**SUPPLIED DATA:**

==================================================

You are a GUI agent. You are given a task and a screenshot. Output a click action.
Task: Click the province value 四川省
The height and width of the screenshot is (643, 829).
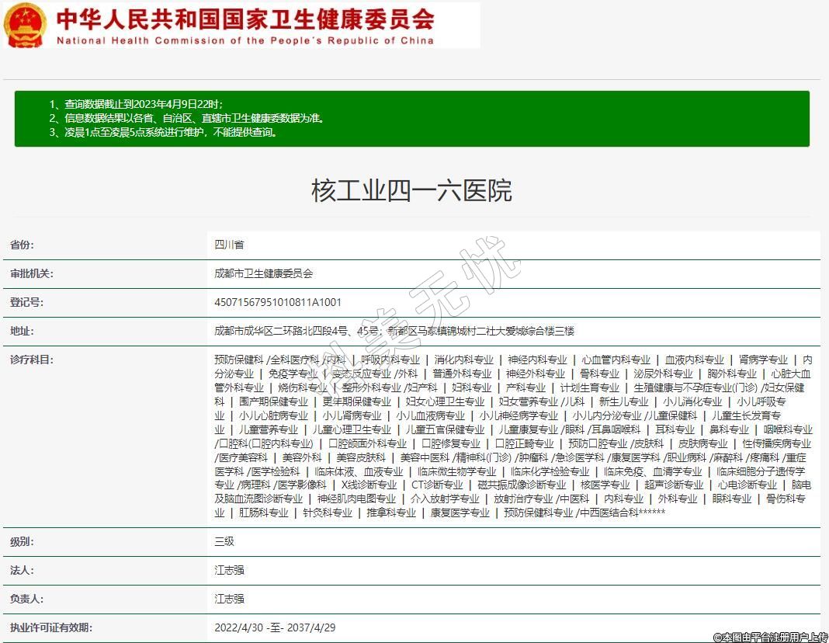(x=229, y=245)
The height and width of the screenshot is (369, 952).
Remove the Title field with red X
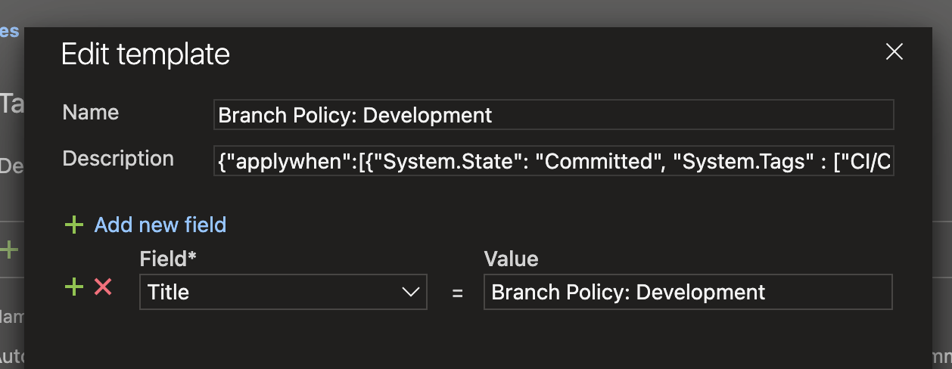tap(103, 287)
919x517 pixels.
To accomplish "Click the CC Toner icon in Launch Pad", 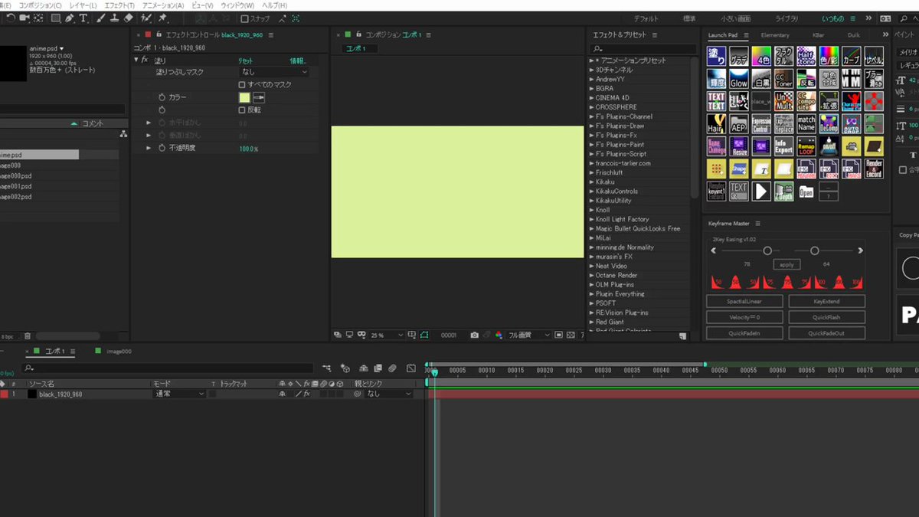I will 783,79.
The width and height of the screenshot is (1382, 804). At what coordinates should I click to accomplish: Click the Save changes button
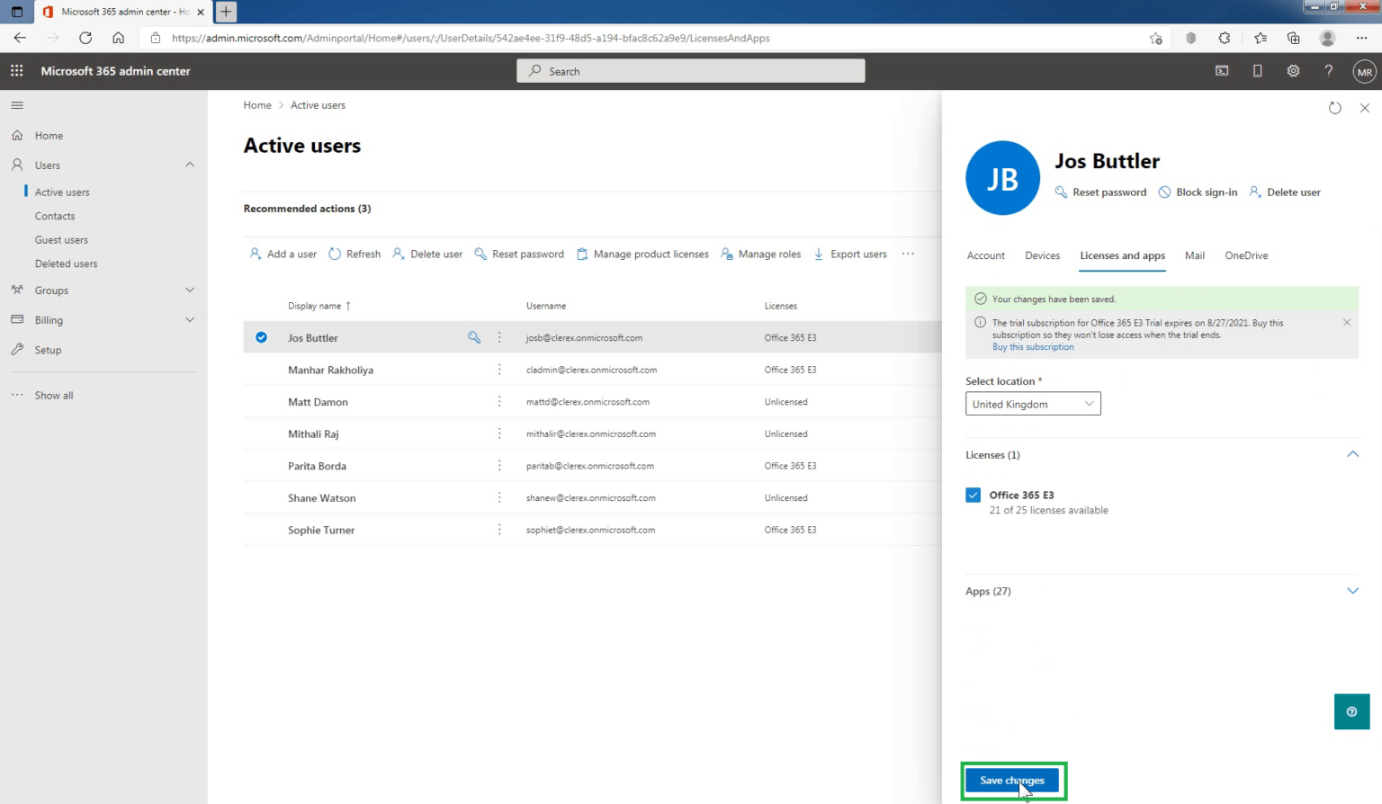[x=1012, y=781]
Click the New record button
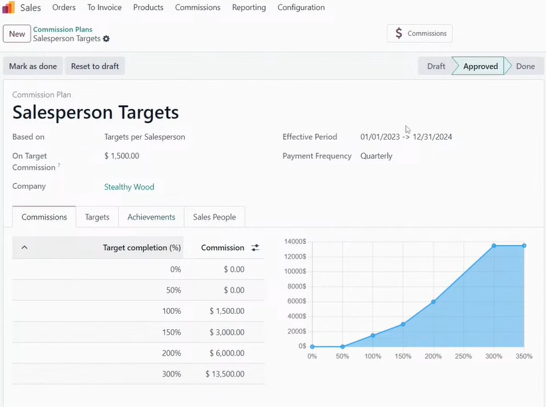This screenshot has height=407, width=546. coord(17,34)
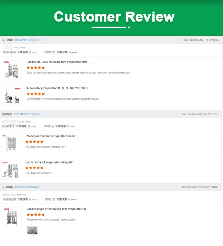Open the Lab1st ethanol evaporator product image
This screenshot has height=246, width=223.
click(x=11, y=170)
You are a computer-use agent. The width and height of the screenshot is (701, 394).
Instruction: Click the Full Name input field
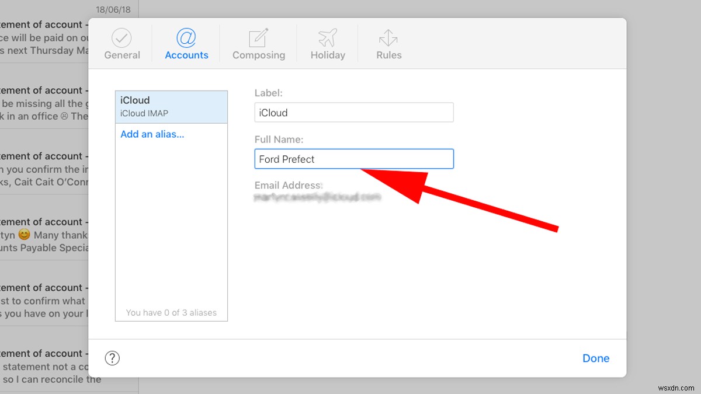point(353,158)
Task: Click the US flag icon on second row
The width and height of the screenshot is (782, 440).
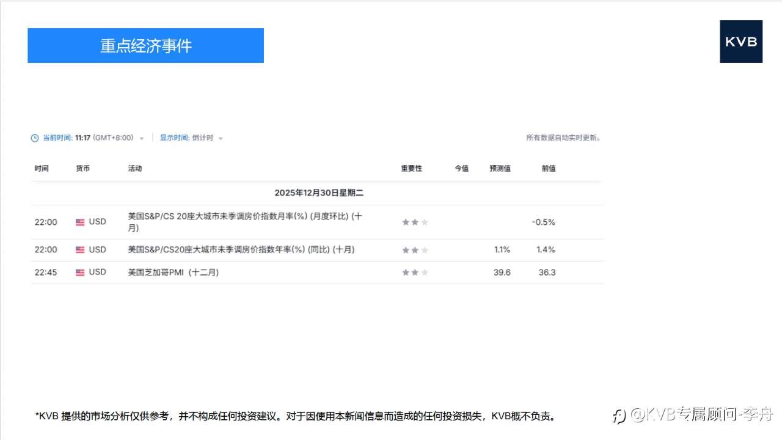Action: click(x=81, y=250)
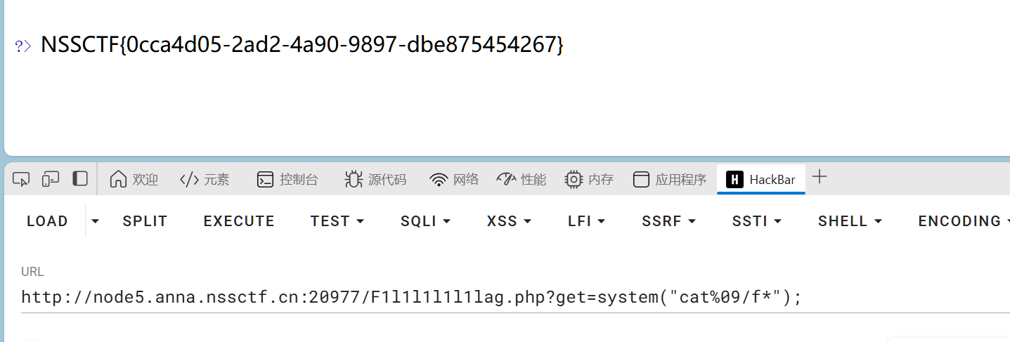Click the Performance (性能) gauge icon
1010x342 pixels.
click(506, 180)
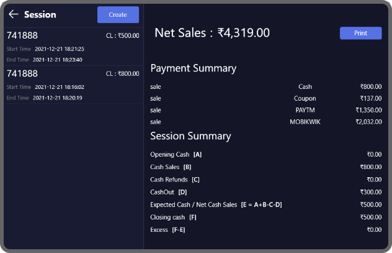This screenshot has height=253, width=392.
Task: Click the Cash Sales [B] row
Action: 265,167
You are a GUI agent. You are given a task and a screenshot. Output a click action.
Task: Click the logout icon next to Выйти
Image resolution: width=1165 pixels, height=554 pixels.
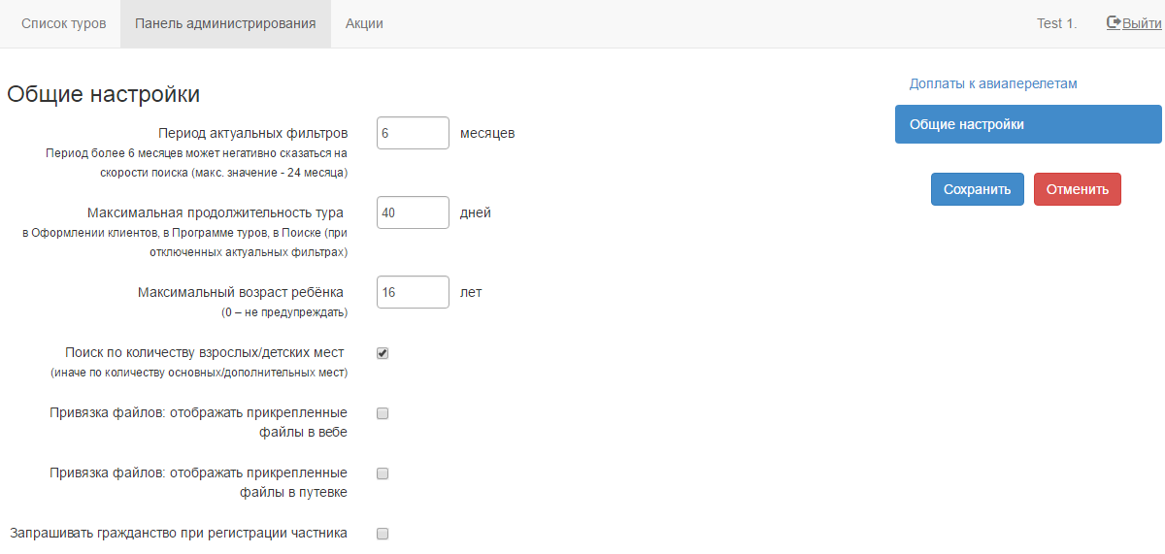[1114, 23]
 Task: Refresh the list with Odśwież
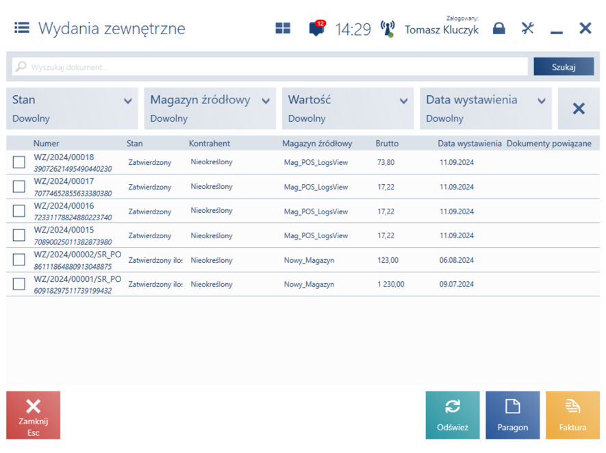pyautogui.click(x=453, y=415)
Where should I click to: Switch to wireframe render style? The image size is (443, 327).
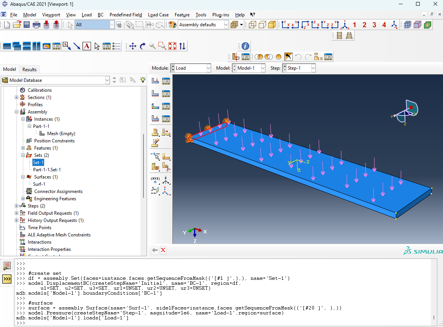coord(252,25)
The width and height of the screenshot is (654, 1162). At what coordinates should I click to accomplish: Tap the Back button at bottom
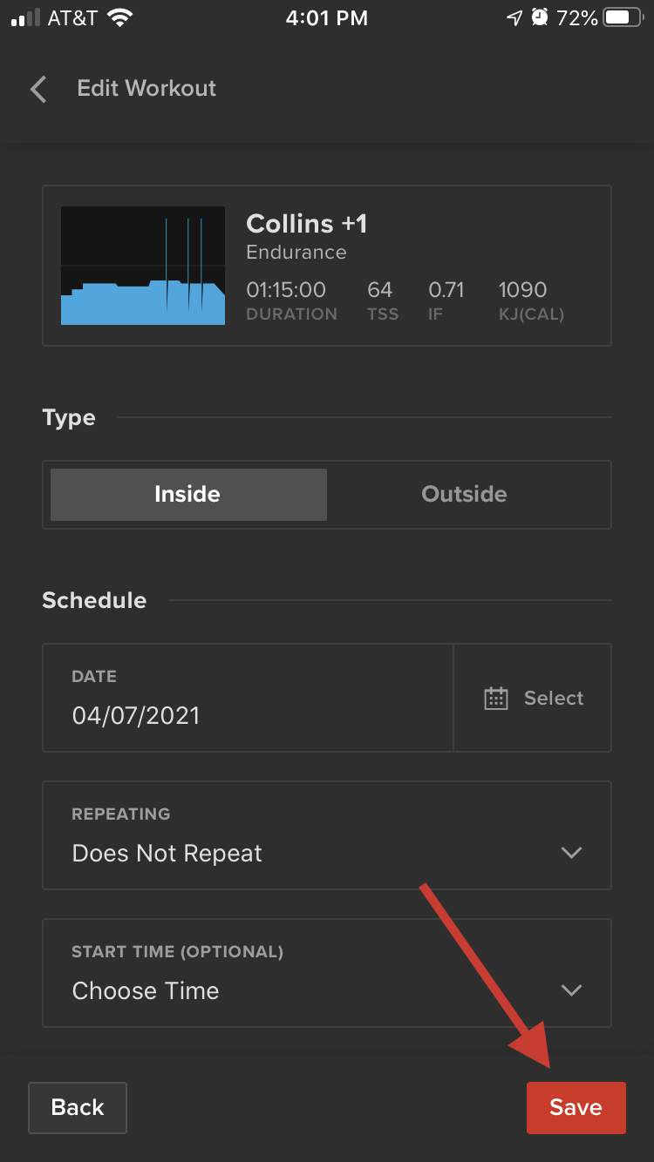(78, 1108)
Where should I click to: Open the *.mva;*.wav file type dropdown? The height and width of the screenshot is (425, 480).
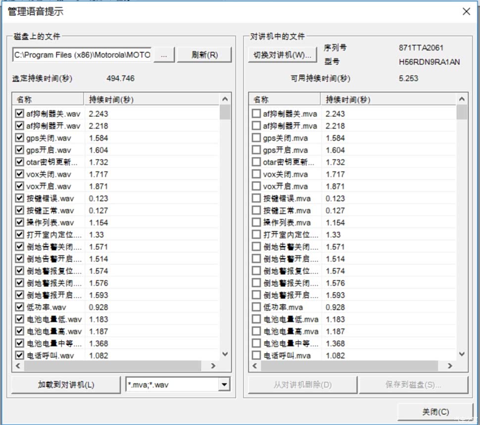[225, 384]
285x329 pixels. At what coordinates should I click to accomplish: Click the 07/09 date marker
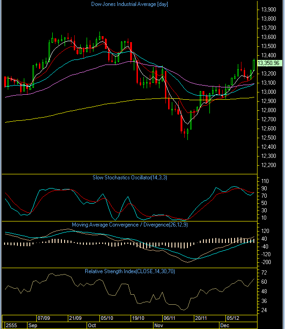[44, 318]
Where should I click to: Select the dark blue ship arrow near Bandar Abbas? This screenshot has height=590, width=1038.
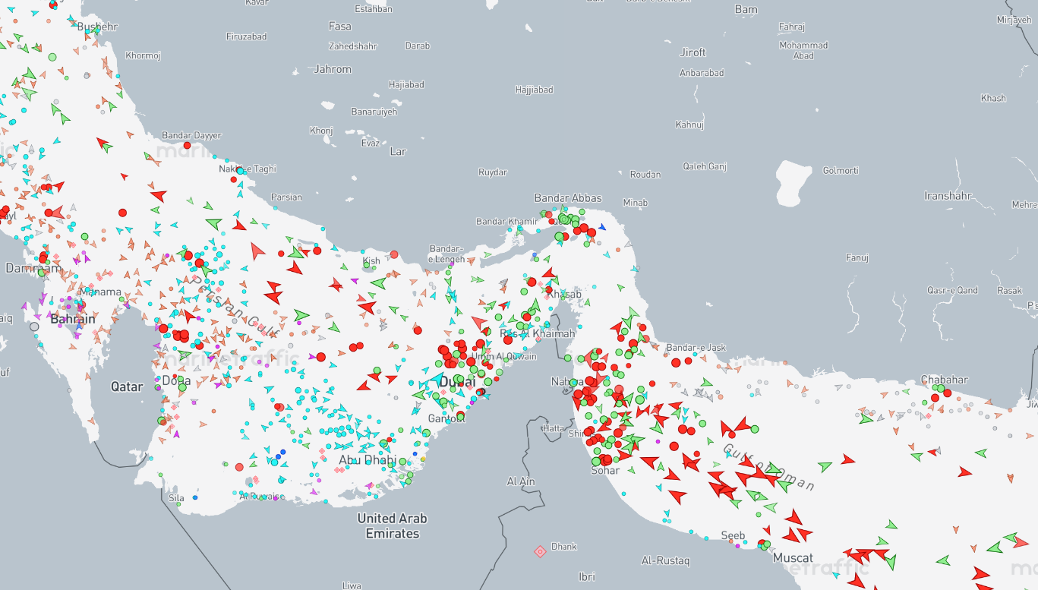pyautogui.click(x=602, y=227)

==================================================

**WHAT YOU HAVE TO DO:**
Ignoring the pictures, write out word for word the lines from the line containing "Where should I click to: Select" through the end of the material above.

**ANSWER BOX:**
Where should I click to: Select the dark blue ship arrow near Bandar Abbas? This screenshot has height=590, width=1038.
pyautogui.click(x=602, y=227)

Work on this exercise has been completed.